苅谷剛彦(2003)『なぜ教育論争は不毛なのか』中央公論新社
- 学識者と専門家は役割が違う:
- 努力の階層差:アメリカは能力主義、しかし能力が生得的なら時代で分布は大きく変わらないはず、時代の変化で階層差が出るのは努力のほうでは?

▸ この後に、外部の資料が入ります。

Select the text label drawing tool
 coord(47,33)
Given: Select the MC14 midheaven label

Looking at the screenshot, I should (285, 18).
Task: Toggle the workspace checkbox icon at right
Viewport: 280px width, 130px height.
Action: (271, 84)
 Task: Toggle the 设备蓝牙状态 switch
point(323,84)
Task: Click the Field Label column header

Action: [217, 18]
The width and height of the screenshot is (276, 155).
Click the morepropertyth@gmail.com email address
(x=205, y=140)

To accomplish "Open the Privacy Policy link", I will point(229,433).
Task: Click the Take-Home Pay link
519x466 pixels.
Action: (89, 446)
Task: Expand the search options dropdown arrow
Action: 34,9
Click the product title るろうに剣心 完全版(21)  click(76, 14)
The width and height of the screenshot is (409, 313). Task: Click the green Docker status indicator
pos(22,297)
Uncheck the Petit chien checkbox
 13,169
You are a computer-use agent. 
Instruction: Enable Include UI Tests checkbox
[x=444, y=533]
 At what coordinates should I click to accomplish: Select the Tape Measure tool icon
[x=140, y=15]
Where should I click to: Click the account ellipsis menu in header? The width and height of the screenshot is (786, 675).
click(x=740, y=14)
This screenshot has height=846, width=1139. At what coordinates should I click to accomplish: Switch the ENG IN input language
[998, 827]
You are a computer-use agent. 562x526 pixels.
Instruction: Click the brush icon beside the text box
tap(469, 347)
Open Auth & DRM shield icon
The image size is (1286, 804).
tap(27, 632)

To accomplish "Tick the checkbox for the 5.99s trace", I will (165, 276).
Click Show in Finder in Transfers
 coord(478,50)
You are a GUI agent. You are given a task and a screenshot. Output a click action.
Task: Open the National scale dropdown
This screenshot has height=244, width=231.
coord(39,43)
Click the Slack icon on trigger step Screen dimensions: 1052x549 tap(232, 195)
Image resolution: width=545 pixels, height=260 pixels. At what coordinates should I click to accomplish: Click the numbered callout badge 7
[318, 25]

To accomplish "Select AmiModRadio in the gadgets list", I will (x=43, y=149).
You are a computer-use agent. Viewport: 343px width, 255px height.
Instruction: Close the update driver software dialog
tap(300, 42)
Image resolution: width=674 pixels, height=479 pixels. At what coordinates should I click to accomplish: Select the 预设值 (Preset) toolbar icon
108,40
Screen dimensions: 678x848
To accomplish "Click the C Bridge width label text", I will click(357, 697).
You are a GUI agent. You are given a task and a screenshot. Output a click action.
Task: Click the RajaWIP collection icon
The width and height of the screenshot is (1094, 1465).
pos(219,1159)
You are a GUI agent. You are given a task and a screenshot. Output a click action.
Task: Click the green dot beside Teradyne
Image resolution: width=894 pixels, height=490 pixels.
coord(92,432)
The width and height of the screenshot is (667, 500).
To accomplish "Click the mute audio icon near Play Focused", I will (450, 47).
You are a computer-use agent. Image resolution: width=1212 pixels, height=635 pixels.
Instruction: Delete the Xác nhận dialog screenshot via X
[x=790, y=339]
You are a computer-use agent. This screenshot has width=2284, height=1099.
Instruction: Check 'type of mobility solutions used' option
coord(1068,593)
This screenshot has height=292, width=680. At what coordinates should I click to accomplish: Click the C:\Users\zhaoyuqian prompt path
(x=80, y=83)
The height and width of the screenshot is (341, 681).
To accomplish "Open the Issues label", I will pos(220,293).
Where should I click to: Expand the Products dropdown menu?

- 学力格差が階層差を伴っているのに、勉強したくない子はしなくていい、それも個性だといっていいのか
- 教育は国家の機能を良心的にコントロールできる市民を公教育を通じてどう育成するか
- 機械の不平等は後からしかわからない:ならどういう不平等ならみんな納得して受け入れられるかを決めないといけない=能力開発の機会の保障と自己責任のどこに線を引くか、ルールと情報が明確でルールづくりに誰でも参加できないといけない、社会の仕組みの知識は民主主義の基本
- 教育は資源再配分の方法の一つ
- 学力論争は学力をどうとらえるか=測定可能なものに限る
- 同調主義的共同体を残したまま市場化という方向で個人化が進む。学校の同調文化は変わりにくいのに、個人が大事というと個人が肥大化する
- 数学が高校レベルなのに英語が苦手なために中学を卒業できない政策をうけいれられるか?
- 教育行政に全てお任せは、自民党VS日教組のイデオロギー対立から教育の政治的中立性を確保するためにはじまった
- なぜ教科書検定が問題となるのか?教育は神聖、無垢な子供が使う教科書という教育の有効性、神聖性を信じるから
- 小5段階で学力だけでなく総合的学習への意欲でも差がでる
- 学力低下は平均だけでなく家庭的背景の格差を伴った拡大
- 旧来の学力=知識量だけでなく、新しい学力=自ら学び自ら考える学力も階層差がある
- 自己実現は高度な自律性wp備えた職業人=芸術家や知識人に固有の特徴、なのに全ての子供に求めていいのか?
- 個人=社会の1つのユニット、1人1票、職業人の単位
- 自己=文化的・社会的・心理的なもの、自分という存在の見方
- 本当の自分を正しさに根拠を置く教育が、成人後の自立した個人の形成に結びつくとは限らない
- 自分で考える力の教育方法は不明確:価値の教育に踏み込まないと教えられないのでは?